There already is a testing library for LIGO programs written in OCaml that is used to test LIGO itself. Making it accessible to users will greatly improve safety. A way to do so would be to make it accessible from within LIGO.
Static Analysis
Static analysis is the process of having a program analyze another one. For instance, type systems are a kind of static analysis through which it is possible to find lots of bugs. LIGO already has a simple type system, and we plan to make it much stronger.
Conciseness
Writing less code gives you less room to introduce errors. That is why LIGO encourages writing lean rather than chunky smart contracts.
Ergonomics
Having an ergonomic product is crucial on multiple levels: Making features easily accessible ensures they will actually get used. Not wasting users time on idiosyncrasies frees more time for making contracts safer or building apps. Keeping users in a Flow state makes it possible to introduce more complex features in the language. There are multiple ways to improve ergonomics.
The Language
LIGO should contain as few surprises as possible. This is usually known as the principle of least surprise.
Most programmers who will use LIGO have already spent a lot of time learning to develop in an existing language, with its own set of conventions and expectations. These expectations are often the most important to accommodate. This is why C-style syntaxes are especially popular (e.g. JavaScript), C-style is well known and new languages want to take advantage of that familiarity. Therefore as an extension of the principle of least surprise, LIGO supports more than one syntax. The least surprising language for a new developer is the one that they have already learned how to use. It’s probably not practical to replicate the syntax of every programming language, so LIGO takes the approach of replicating the structure used by languages from a particular paradigm.

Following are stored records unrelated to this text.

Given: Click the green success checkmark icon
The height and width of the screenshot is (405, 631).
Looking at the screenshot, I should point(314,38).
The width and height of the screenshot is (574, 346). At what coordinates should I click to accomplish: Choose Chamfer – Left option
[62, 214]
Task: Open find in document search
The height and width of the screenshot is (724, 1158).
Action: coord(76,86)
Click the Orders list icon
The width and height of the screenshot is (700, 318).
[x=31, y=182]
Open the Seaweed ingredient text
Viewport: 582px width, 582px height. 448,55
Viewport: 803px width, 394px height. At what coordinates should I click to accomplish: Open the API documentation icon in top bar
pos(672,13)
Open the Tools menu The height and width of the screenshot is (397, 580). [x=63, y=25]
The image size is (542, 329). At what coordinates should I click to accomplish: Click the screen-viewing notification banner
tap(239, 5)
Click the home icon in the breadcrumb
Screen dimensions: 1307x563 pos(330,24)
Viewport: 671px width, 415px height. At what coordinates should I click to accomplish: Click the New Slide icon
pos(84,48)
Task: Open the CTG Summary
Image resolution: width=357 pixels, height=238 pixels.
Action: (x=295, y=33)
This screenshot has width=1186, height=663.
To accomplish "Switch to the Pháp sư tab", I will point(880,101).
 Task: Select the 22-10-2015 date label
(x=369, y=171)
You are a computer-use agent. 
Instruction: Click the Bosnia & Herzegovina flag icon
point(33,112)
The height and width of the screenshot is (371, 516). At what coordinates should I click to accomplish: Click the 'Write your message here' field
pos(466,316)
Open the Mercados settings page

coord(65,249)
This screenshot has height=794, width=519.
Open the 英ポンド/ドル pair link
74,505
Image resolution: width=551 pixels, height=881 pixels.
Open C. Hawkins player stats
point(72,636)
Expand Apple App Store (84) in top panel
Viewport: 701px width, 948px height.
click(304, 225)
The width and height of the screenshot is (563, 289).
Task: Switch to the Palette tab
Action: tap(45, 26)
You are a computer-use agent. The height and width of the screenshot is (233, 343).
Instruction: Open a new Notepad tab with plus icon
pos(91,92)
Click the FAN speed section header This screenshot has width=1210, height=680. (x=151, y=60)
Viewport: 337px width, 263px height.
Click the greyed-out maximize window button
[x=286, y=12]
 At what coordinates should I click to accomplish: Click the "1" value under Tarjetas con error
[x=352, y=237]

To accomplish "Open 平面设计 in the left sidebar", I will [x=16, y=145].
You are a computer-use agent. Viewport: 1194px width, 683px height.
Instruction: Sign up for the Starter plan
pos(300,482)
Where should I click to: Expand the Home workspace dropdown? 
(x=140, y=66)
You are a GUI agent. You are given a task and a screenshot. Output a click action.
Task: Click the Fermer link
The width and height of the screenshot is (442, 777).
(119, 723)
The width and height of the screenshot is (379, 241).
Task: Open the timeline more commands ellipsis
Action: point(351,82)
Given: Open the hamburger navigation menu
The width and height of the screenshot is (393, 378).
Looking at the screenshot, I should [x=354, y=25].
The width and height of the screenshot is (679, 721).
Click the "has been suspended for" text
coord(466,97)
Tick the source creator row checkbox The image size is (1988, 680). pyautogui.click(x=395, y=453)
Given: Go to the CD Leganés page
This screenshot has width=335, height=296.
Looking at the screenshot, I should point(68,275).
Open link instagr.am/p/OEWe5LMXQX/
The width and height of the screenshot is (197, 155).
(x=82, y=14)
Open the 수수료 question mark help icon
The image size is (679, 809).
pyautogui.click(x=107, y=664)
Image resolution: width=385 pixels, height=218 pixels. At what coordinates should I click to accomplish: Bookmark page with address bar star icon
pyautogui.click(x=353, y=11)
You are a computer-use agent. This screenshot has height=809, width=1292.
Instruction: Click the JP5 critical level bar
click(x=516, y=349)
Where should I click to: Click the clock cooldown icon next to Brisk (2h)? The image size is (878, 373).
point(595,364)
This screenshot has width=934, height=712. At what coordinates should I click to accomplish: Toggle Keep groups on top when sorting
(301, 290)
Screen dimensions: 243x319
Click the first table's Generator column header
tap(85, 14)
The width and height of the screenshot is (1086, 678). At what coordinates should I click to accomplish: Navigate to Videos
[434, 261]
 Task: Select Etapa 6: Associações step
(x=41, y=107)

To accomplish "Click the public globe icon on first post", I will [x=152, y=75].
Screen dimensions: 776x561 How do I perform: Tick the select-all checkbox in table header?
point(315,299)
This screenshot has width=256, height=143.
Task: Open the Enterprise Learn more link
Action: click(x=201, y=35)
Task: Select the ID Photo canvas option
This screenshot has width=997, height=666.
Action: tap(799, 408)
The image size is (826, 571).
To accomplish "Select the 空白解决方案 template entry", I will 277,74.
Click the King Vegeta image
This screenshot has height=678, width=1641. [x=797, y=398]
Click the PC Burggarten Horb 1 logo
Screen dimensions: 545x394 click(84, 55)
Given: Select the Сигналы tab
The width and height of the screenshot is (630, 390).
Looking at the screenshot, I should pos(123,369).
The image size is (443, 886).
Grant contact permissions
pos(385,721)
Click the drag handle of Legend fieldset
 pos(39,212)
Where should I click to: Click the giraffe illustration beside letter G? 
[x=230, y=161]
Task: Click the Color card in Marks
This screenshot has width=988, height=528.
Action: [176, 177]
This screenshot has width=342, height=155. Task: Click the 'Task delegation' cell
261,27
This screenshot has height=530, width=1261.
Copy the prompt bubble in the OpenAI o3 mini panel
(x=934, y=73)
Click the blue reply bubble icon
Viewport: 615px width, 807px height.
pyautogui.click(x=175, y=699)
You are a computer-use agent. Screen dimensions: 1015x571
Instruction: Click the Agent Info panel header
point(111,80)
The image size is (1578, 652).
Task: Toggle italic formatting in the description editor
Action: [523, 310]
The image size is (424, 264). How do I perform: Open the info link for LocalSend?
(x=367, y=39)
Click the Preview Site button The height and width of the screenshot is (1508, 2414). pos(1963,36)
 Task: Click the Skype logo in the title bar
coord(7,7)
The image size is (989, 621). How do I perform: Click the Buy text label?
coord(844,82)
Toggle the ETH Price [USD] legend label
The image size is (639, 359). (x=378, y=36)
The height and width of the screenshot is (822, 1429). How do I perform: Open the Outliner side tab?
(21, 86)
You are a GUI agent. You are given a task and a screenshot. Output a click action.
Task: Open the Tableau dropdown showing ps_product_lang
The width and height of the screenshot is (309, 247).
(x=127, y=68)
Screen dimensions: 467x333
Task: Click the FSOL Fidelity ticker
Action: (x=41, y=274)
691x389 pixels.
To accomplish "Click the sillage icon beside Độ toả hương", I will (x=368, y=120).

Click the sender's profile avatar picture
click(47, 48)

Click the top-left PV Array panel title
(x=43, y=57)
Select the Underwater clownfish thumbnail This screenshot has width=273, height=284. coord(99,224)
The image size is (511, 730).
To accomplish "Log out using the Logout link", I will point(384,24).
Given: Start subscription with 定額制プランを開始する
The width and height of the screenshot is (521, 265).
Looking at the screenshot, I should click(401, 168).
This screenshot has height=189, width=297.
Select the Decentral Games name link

It is packaged in a Docker container, so that no particular installation instructions are required.
Editor Support
Without editor support, a lot of manipulations are very cumbersome. Checking for errors, testing, examining code, refactoring code, etc. This is why there is ongoing work on editor support, starting with highlighting and code-folding.
Documentation
Documentation includes a reference of the languages, tutorials, as well as examples and design patterns. We are a long way from there. But having an extensive documentation is part of our goals.